WASHINGTON – Orders to U.S. factories for long-lasting manufactured goods fell in February with a key category that tracks business investment dropping by the largest amount since December.

Orders for durable goods fell 2.8 per cent in February following a 4.2 per cent increase in January, the Commerce Department said Thursday. Commercial aircraft, a volatile category, fell 27.1 per cent after surging 48.6 per cent in January.

Orders in a category which serves as a proxy for business investment spending fell 1.8 per cent after a 3.1 per cent rise in January. It was the biggest decline in the investment category since a 3.5 per cent drop in December.

Economists saw the big decline in durable goods orders as evidence that the manufacturing sector remains under pressure.

Sal Guatieri, senior economist at BMO Capital Markets, said that the drop in orders for business investment suggested that capital investment would be a drag on overall economic growth in the first quarter. He said if next week’s consumer spending report also comes in weaker than expected then he will have to trim his current 2.3 per cent forecast for first quarter growth.

Manufacturing had a tough year and prospects remain uncertain for 2016. The sector is being hurt by economic weakness in major export markets and a strong dollar.

The rising value of the dollar against other currencies makes U.S. goods less competitive in foreign markets.

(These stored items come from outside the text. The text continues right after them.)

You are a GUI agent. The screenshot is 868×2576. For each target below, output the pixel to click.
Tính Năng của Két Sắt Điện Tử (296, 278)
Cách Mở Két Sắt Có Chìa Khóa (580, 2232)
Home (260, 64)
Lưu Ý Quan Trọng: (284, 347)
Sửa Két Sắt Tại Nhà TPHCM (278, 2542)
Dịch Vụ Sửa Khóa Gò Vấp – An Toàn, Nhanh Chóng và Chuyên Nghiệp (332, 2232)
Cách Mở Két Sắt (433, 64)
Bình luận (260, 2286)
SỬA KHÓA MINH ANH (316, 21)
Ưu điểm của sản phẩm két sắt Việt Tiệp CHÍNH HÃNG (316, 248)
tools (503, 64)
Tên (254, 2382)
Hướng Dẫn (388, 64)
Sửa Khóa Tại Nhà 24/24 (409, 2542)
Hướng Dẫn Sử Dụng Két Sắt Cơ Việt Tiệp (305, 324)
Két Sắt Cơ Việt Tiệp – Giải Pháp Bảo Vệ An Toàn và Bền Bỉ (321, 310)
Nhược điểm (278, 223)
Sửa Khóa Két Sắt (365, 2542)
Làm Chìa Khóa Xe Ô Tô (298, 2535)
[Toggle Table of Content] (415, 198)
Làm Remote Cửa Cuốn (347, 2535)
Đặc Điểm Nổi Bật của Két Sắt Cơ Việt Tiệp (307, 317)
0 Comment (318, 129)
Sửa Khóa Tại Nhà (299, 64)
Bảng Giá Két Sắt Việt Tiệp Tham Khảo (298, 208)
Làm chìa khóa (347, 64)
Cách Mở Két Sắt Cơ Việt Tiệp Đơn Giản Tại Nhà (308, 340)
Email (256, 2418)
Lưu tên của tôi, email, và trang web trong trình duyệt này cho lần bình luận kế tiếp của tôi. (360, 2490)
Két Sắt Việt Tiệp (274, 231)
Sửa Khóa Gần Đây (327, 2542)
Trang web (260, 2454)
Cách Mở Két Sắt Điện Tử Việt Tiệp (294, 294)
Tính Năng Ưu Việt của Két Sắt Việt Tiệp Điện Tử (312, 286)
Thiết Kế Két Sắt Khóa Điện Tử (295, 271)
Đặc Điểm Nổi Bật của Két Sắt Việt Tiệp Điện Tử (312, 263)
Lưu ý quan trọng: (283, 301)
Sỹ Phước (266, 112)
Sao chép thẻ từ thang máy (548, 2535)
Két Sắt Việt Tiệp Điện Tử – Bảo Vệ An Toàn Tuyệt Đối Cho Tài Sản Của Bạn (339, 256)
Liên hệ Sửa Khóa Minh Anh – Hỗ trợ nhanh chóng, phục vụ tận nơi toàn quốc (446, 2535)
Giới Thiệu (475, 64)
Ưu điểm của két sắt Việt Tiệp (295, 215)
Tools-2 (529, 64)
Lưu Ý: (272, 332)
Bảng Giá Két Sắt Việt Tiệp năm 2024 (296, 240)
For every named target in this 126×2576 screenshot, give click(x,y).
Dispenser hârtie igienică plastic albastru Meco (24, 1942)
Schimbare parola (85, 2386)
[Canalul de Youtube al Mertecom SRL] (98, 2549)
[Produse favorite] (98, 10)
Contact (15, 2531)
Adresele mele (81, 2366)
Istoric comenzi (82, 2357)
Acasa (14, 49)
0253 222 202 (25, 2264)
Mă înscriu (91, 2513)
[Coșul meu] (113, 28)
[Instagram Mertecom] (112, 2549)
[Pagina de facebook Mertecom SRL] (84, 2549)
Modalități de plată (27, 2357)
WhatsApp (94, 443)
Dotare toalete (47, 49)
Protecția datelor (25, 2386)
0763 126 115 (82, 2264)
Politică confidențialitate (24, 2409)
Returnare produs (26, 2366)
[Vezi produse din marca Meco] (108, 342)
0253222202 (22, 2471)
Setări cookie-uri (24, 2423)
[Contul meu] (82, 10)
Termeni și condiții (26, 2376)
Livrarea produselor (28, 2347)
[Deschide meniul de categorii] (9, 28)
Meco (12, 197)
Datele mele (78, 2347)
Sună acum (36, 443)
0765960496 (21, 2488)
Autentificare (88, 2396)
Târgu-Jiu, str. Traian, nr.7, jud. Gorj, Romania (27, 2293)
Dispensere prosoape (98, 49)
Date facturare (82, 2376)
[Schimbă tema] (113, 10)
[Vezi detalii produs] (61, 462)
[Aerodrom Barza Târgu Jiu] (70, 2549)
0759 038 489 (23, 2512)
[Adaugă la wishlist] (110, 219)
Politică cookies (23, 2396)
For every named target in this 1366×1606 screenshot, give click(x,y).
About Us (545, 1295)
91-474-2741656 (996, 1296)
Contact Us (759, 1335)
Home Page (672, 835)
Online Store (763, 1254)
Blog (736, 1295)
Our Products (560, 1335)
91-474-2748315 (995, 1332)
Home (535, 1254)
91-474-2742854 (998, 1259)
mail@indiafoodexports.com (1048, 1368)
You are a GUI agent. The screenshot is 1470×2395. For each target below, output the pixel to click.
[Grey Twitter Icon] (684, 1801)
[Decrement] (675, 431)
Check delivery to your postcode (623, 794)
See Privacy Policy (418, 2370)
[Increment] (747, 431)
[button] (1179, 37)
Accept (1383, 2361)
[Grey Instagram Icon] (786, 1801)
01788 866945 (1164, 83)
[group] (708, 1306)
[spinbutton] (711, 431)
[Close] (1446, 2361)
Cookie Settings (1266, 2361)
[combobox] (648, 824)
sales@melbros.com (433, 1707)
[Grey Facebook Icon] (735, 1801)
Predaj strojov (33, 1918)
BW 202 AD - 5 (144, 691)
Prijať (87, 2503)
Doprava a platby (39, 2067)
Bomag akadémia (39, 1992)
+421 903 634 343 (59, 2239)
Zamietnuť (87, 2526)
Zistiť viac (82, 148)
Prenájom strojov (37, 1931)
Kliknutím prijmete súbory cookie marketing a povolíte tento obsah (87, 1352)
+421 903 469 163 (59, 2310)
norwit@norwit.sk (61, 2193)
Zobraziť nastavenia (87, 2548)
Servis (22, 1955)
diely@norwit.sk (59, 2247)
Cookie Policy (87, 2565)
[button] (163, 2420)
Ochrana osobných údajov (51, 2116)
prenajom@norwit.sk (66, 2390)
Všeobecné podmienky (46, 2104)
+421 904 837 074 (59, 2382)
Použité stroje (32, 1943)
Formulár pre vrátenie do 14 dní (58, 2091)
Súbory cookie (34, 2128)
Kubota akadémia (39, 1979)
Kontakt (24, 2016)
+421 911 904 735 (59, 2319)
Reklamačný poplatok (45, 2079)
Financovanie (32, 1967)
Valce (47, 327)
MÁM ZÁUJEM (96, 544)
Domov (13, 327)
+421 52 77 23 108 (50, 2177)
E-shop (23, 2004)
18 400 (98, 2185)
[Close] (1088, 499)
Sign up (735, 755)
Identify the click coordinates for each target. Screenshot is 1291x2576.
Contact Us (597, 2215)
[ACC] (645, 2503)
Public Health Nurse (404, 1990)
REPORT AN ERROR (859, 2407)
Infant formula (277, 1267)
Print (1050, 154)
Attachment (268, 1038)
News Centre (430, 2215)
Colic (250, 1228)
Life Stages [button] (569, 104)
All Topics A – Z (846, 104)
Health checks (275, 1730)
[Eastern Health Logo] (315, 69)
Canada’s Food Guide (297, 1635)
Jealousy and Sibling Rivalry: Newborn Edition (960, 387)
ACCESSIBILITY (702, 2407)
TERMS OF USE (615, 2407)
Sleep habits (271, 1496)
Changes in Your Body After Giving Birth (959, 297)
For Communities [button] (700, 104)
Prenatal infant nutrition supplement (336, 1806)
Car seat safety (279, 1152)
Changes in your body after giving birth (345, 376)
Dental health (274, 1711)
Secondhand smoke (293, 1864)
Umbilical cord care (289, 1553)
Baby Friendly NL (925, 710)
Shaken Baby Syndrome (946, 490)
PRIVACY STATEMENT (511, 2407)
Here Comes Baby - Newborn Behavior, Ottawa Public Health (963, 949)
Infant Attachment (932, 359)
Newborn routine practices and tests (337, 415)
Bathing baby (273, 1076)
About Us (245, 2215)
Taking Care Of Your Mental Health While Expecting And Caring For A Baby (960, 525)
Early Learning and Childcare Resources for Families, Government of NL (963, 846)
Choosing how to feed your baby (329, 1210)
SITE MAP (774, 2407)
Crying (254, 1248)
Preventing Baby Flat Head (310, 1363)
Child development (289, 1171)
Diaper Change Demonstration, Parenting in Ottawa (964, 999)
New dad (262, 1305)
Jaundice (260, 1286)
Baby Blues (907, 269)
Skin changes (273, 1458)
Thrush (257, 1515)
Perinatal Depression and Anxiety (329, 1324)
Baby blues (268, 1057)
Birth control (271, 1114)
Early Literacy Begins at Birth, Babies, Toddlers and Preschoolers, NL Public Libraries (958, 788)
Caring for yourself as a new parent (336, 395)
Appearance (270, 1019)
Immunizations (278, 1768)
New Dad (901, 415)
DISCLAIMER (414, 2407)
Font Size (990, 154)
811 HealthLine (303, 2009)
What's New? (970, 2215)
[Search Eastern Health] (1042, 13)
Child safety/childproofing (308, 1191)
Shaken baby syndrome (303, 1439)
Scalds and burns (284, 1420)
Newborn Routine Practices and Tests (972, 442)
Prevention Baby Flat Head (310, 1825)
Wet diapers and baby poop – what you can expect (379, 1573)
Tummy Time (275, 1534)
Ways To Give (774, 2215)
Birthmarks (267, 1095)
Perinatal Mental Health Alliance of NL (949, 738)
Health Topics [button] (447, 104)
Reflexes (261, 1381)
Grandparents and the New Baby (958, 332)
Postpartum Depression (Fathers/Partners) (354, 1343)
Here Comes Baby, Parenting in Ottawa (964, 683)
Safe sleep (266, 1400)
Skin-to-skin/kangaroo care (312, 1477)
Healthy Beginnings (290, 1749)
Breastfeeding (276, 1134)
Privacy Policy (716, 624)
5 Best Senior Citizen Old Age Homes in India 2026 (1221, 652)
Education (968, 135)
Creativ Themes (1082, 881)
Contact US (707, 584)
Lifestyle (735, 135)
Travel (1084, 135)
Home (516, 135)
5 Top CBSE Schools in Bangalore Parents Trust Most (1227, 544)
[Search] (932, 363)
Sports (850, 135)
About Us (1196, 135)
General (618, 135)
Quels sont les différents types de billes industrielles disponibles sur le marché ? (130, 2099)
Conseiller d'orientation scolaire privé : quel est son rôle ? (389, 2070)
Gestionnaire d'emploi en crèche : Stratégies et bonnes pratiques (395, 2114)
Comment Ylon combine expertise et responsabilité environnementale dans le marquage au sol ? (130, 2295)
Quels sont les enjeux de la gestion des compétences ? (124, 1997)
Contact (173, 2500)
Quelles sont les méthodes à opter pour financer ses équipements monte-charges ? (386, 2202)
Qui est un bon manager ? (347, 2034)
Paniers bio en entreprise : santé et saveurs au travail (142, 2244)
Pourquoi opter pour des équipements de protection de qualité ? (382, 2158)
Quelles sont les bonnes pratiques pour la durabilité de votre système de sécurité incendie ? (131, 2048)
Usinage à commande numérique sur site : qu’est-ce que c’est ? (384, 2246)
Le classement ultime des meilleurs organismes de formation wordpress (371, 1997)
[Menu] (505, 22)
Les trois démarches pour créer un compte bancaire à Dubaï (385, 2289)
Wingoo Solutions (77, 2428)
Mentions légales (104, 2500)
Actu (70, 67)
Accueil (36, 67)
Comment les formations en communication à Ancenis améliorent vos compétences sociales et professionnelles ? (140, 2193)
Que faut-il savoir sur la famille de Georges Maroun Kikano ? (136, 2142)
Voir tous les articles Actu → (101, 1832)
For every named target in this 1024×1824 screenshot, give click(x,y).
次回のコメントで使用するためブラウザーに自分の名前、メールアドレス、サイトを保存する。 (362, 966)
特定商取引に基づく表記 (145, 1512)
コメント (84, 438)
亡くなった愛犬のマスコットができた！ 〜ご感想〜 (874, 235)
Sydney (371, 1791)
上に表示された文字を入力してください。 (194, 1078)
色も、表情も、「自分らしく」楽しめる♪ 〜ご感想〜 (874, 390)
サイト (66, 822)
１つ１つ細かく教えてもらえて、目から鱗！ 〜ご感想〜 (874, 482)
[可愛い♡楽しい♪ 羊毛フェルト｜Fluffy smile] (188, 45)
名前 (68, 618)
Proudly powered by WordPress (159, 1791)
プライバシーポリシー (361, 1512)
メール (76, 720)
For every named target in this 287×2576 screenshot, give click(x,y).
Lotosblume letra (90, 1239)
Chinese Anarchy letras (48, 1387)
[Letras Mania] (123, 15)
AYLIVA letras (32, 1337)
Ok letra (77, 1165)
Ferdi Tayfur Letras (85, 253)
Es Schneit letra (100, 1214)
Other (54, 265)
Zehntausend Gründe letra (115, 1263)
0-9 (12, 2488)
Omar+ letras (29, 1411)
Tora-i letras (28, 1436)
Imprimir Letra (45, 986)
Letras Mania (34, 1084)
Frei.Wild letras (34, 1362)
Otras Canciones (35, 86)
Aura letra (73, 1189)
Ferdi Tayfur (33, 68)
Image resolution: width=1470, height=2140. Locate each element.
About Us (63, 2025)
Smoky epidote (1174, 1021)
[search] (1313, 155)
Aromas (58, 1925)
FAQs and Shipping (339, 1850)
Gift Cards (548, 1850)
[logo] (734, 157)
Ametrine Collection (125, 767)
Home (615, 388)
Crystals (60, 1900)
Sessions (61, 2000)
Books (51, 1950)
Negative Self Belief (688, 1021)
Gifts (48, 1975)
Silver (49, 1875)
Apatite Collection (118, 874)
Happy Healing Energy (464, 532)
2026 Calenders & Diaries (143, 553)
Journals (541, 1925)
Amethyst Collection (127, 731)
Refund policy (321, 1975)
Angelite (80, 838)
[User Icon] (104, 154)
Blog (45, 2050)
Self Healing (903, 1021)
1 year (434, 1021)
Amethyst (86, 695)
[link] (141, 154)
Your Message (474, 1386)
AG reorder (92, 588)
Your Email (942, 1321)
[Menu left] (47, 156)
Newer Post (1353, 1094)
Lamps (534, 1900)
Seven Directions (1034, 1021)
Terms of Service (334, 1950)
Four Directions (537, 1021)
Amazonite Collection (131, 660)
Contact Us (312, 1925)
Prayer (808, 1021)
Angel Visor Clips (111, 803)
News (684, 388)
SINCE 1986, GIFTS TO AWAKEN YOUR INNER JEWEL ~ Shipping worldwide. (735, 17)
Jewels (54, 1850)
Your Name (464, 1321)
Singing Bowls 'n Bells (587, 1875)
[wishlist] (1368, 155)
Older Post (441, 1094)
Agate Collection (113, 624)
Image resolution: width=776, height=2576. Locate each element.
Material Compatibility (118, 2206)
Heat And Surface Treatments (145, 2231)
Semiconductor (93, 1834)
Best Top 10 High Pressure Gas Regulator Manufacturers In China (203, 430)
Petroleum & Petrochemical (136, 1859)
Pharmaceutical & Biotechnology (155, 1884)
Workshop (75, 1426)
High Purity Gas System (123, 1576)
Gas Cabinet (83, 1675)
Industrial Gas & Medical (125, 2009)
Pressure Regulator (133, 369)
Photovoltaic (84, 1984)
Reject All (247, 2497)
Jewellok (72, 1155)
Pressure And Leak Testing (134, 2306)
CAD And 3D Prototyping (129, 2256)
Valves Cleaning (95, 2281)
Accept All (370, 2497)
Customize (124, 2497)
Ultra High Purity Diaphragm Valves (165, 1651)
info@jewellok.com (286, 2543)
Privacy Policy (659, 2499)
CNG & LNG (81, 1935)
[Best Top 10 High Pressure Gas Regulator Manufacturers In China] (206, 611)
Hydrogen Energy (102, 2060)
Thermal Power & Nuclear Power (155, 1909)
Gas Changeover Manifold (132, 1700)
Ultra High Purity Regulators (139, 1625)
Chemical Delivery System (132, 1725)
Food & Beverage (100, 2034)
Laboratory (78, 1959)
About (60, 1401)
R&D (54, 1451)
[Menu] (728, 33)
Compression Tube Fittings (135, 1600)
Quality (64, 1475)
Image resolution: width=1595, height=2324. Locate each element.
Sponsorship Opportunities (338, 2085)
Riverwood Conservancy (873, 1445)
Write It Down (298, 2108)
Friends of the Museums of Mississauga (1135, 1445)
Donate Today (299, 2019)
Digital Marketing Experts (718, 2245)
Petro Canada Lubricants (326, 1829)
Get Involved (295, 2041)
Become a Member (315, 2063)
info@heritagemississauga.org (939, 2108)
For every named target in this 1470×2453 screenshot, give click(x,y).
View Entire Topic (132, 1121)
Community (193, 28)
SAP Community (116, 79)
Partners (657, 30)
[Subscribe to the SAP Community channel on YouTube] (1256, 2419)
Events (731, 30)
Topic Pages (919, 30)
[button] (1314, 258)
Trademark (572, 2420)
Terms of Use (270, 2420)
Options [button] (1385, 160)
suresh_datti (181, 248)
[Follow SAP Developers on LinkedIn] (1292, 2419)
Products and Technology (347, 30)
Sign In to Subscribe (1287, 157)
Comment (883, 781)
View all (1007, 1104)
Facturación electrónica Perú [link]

The large drop in demand for commercial aircraft reflected weakness in orders at airplane giant Boeing. Demand for military aircraft and parts fell 29.2 per cent in February after a 97 per cent surge in January.

The weakness in demand for nondefense capital goods excluding aircraft, the category used as a proxy for business investment, reflects in part trouble in the energy industry, which has suffered cutbacks and layoffs because of the big plunge in oil prices over the past year.

For February, orders for machinery fell 2.6 per cent while demand for appliances and other electrical equipment dropped 2.8 per cent. Demand for computers rose 1.3 per cent while orders for communication equipment fell 2.3 per cent.